----- READING TEXT -----

Starbucks (SBUX) CEO Brian Niccol is committed to brewing a turnaround, but he’s not yet ready to give a definitive timeline. That hasn’t stopped Wall Street from showing confidence, as shares of the coffee giant rose 5% on Wednesday following better-than-expected earnings.
During Starbucks’ earnings call, the company pointed to improving U.S. sales trends, fueled by efforts to streamline mobile ordering and eliminate dairy upcharges. However, Niccol, who took over as CEO in September 2024, acknowledged that there’s still work to be done.
“I think we’re definitely in the middle of a turnaround,” Niccol told Yahoo Finance.
Sales Decline as Starbucks Reshapes Strategy
Despite a promising trajectory, Starbucks’ latest earnings report showed a 4% drop in global same-store sales, with U.S. and North American sales also down 4%. International sales struggled as well, with China declining 6% year-over-year.
The company’s operating profit margins in both North America and international markets declined by a combined 510 basis points from a year ago, highlighting ongoing challenges.
The research team at Bernstein noted in a client report:
“Still highly controversial [stock] … but at least things don’t seem to be getting worse.”
Niccol’s Vision: A Return to Starbucks’ Roots
As part of the turnaround strategy, Niccol is emphasizing a more welcoming in-store experience. Starbucks recently reintroduced ceramic mugs for dine-in customers, aiming to bring back a sense of hospitality. He’s also working to simplify mobile ordering to ease congestion and improve workflow for baristas.
Despite these efforts, Niccol declined to confirm whether these changes would drive growth in Starbucks U.S. this fiscal year.
“We’re not where we want to be yet. But I’m confident that if we stay committed to these strategies, listen to feedback, and take action, we will return to growth.”
Wall Street Stays Cautious
With uncertainty surrounding Starbucks’ recovery, analysts have begun lowering earnings expectations for the company.
Jon Tower, analyst at Citi, remains skeptical about the stock’s risk-reward profile:
“With coffee prices rising and continued adjustments in mobile ordering and menu offerings, it’s difficult to make a strong long-term case without a clearer view of earnings power in 2026.”
Tower reiterated a Neutral rating on Starbucks stock.
Conclusion
While Starbucks is making strides in revitalizing its brand and operations, the company is still in transition. Investors remain cautiously optimistic, but Wall Street is waiting for concrete signs of a full turnaround before fully backing the coffee giant’s comeback.

----- AVAILABLE DATA -----

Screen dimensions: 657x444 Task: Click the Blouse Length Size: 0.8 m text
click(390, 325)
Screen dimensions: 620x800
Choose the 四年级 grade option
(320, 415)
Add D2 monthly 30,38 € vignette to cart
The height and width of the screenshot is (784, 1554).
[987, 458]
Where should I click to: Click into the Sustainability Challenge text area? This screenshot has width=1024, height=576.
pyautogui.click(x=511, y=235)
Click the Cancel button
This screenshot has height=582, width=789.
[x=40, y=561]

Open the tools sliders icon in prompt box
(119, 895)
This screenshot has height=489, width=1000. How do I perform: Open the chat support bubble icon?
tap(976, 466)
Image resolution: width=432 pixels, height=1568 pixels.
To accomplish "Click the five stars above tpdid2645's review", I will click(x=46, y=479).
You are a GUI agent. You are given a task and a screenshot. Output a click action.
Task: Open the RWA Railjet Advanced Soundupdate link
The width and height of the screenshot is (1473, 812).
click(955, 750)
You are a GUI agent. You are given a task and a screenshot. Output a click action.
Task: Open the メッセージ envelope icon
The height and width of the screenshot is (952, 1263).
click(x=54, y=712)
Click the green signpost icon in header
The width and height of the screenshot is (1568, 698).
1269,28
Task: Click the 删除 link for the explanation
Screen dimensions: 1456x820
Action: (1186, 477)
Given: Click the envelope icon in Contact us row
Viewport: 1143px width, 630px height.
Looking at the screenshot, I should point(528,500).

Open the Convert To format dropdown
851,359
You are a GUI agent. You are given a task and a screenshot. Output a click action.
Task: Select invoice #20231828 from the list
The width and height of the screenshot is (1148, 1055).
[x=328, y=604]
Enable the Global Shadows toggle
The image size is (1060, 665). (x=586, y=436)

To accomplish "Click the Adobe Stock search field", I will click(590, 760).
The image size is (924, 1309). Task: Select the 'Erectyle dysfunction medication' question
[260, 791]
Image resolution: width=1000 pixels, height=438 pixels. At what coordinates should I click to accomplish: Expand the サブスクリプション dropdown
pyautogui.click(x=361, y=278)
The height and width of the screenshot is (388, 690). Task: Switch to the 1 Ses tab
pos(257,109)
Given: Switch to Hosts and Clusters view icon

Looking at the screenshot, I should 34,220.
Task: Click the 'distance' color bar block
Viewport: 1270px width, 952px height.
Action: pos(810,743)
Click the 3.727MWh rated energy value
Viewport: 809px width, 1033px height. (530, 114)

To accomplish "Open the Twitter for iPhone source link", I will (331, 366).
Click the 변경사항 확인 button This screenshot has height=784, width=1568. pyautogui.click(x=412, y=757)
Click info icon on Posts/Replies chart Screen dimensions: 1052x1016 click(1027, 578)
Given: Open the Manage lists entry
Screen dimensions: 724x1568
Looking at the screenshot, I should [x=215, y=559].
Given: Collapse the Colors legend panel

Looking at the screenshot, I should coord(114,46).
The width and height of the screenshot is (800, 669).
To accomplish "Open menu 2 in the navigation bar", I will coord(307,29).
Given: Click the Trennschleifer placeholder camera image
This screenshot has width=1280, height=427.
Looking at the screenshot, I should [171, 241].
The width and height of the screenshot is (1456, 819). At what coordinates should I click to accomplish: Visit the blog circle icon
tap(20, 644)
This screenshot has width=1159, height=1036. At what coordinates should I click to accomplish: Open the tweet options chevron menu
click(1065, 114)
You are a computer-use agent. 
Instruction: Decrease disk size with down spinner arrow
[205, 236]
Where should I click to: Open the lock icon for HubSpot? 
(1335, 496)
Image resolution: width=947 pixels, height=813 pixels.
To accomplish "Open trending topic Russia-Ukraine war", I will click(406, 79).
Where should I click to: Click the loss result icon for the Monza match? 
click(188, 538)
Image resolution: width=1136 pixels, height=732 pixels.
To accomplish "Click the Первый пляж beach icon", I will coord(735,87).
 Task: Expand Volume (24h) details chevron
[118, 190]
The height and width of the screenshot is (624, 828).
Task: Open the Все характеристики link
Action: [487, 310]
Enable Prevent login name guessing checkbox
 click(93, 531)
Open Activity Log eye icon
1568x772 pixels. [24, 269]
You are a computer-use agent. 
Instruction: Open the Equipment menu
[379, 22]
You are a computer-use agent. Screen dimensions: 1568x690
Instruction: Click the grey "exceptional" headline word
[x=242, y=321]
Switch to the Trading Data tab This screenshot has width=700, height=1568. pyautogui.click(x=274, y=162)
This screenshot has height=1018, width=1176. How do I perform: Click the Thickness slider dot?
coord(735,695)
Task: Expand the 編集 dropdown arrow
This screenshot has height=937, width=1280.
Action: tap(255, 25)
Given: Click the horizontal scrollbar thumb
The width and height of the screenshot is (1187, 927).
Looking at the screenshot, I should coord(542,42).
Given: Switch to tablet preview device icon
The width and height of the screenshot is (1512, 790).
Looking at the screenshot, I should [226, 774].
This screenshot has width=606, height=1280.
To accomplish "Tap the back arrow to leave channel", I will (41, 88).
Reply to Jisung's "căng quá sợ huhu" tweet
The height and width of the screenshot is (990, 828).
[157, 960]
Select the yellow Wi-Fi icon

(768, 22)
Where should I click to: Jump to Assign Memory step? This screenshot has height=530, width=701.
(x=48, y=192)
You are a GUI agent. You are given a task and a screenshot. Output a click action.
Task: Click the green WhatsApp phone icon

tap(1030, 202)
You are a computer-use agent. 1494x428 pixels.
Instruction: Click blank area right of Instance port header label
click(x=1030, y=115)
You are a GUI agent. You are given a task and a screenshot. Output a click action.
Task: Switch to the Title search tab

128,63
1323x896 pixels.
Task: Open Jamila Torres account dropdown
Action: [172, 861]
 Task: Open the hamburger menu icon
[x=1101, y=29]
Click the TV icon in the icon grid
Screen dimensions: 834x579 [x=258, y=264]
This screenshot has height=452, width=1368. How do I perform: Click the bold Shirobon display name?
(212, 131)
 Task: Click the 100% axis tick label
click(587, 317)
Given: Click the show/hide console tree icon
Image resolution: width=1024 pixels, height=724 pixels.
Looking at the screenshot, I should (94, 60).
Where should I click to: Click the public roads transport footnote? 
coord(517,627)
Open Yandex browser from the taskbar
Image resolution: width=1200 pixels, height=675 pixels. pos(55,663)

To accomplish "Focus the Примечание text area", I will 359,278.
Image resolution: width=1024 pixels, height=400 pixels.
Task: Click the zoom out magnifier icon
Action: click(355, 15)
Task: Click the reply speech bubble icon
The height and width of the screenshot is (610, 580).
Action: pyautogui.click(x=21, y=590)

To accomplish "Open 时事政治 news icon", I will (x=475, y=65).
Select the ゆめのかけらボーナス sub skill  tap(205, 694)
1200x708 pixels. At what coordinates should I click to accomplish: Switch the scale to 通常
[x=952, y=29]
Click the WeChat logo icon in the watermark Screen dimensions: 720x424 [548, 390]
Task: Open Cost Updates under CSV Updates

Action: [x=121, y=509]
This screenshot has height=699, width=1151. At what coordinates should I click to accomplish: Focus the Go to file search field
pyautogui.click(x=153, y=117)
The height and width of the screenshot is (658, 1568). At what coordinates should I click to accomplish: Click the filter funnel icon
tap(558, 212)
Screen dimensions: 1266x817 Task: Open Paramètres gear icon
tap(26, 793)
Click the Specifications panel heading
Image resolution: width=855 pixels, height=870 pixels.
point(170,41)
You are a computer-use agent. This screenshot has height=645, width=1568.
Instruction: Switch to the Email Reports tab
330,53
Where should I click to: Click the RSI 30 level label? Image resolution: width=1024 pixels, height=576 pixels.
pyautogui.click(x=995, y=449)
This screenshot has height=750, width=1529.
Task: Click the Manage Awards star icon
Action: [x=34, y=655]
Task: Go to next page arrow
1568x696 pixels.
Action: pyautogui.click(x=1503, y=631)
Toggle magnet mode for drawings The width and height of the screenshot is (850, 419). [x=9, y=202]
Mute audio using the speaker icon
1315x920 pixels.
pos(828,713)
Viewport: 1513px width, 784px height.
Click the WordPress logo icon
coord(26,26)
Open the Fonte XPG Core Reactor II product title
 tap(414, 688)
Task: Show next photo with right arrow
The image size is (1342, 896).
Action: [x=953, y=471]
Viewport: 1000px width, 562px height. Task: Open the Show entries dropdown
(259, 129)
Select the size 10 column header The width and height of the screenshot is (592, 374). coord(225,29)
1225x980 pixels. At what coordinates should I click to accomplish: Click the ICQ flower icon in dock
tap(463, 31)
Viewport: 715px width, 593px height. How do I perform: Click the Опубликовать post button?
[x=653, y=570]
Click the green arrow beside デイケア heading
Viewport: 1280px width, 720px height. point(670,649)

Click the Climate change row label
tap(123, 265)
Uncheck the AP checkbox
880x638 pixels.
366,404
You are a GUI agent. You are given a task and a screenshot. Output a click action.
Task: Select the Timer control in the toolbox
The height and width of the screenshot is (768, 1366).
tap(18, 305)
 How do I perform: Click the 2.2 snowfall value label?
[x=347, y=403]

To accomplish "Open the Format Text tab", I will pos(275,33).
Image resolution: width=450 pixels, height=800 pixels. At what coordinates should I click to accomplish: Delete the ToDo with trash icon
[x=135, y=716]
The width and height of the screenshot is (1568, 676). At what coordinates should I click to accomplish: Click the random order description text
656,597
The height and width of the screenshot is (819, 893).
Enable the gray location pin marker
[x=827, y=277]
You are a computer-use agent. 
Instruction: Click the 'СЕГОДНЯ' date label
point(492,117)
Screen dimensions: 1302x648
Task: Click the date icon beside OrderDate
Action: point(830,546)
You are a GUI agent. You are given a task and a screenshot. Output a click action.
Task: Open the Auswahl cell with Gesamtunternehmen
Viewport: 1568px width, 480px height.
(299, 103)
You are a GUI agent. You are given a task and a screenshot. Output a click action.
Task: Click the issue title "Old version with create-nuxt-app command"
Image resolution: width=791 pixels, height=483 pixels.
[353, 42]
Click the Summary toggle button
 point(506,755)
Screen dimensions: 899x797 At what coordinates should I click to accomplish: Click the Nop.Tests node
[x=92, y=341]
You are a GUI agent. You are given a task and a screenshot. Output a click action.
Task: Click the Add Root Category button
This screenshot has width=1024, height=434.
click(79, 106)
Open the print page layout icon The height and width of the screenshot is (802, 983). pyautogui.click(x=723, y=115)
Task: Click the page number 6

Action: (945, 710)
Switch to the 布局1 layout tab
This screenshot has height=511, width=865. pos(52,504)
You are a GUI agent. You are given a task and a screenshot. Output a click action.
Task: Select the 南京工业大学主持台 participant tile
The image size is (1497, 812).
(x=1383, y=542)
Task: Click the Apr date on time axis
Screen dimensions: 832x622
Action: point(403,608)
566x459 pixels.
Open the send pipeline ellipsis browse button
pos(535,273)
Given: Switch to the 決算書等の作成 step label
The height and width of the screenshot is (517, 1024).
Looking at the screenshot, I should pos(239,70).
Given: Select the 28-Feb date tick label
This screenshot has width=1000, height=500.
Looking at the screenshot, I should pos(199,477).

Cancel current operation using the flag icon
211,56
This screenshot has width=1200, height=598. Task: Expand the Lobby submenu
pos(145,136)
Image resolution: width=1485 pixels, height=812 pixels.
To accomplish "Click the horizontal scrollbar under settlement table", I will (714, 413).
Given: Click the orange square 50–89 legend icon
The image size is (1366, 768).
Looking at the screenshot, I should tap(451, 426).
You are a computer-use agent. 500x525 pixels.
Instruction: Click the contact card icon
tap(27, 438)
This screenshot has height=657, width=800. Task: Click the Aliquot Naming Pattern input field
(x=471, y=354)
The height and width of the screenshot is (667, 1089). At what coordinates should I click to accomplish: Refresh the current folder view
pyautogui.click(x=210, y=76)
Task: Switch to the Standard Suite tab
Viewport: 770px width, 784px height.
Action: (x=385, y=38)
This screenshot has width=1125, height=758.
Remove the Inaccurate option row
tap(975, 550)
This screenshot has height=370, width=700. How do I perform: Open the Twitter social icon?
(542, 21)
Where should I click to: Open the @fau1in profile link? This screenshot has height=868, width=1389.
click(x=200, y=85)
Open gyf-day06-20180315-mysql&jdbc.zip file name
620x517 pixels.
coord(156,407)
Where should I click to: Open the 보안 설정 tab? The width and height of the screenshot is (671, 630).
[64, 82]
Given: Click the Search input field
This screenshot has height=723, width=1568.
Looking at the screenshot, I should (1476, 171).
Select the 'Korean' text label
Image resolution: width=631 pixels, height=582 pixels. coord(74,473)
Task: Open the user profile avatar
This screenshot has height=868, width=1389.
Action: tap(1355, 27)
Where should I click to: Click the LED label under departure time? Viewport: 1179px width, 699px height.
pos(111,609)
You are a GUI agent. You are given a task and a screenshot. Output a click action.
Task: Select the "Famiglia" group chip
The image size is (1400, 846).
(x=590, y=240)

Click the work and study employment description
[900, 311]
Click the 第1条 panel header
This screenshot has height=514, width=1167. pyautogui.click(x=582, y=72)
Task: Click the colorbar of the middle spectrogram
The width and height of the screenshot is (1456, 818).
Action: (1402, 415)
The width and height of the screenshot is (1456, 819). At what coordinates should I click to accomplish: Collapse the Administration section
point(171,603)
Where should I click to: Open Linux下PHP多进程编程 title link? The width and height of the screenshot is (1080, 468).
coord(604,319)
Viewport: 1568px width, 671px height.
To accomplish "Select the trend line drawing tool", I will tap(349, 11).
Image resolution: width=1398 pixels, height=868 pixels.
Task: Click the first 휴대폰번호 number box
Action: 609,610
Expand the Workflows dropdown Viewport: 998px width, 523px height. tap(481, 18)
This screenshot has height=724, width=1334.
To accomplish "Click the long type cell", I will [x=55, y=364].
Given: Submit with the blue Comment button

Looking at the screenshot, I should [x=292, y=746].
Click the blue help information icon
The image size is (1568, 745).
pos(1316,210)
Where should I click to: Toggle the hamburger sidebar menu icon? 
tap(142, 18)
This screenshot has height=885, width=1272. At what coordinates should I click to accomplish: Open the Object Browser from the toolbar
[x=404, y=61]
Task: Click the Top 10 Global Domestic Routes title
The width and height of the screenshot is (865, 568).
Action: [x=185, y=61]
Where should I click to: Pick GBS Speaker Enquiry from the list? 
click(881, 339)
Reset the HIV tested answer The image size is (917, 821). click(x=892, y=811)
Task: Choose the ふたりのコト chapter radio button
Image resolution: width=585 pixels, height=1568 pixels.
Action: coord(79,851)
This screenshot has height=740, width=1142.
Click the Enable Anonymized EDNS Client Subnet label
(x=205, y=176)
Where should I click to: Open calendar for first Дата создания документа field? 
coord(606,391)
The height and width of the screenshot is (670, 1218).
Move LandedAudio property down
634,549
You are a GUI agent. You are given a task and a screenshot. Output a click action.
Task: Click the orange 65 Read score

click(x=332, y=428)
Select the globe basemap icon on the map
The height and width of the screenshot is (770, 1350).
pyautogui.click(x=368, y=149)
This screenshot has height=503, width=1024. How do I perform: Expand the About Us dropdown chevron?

-----

Answer these questions from the Starbucks article:
1. By what percent did Starbucks shares rise on Wednesday?
2. By what percent did sales in China decline year-over-year?
3. What rating did Jon Tower reiterate on Starbucks stock?
Rely on the Starbucks article alone, not on the data.

1. 5%
2. 6%
3. Neutral